• Description of the task:
Please repeat word for word everything from "Ahmed Omar spawn.think@REDACTED" down to "it's not documented.(AFAIK)" in the Erlang match spec thread below.

• Passage provided:
++++

Ahmed Omar spawn.think@REDACTED
Mon Nov 28 19:54:14 CET 2011


That's nice to know, thanks Raimo :)

On Mon, Nov 28, 2011 at 5:33 PM, Raimo Niskanen <
raimo+erlang-questions@REDACTED> wrote:

> On Mon, Nov 28, 2011 at 05:13:17PM +0100, Ahmed Omar wrote:
> > It's kind of cheating, as it's not documented.(AFAIK)
> > x is euqal to
> > calling dbg:fun2ms(fun(_)-> exception_trace() end).
> > which generates MatchSpec :
> > [{'_',[],[{exception_trace}]}]
> >
> > from documentation of match specs
> > http://www.erlang.org/doc/apps/erts/match_spec.html
> > *exception_trace:* Same as *return_trace*, plus; if the traced function
> > exits due to an exception, anexception_from trace message is generated,
> > whether the exception is caught or not.
>
> Well, if you try dbg:ltp() you will see all your saved match specs
> along with the "predefined" match specs, and this is actually
> documented in dbg.
>
> And, the predefined match specs will most probably not be removed
> nor changed. Not without very good reason.

++++

• Data shown:
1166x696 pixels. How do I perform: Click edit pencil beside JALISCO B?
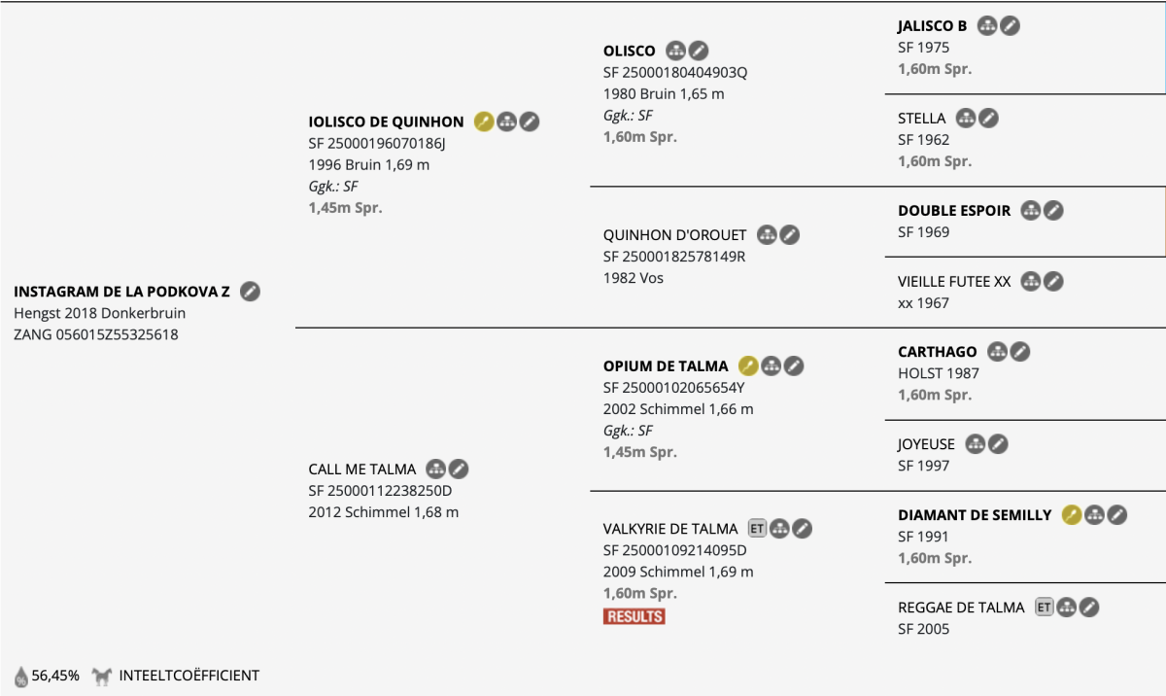(x=1011, y=26)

++++

• Solution for this exercise:
Ahmed Omar spawn.think@REDACTED
Mon Nov 28 19:54:14 CET 2011


That's nice to know, thanks Raimo :)

On Mon, Nov 28, 2011 at 5:33 PM, Raimo Niskanen <
raimo+erlang-questions@REDACTED> wrote:

> On Mon, Nov 28, 2011 at 05:13:17PM +0100, Ahmed Omar wrote:
> > It's kind of cheating, as it's not documented.(AFAIK)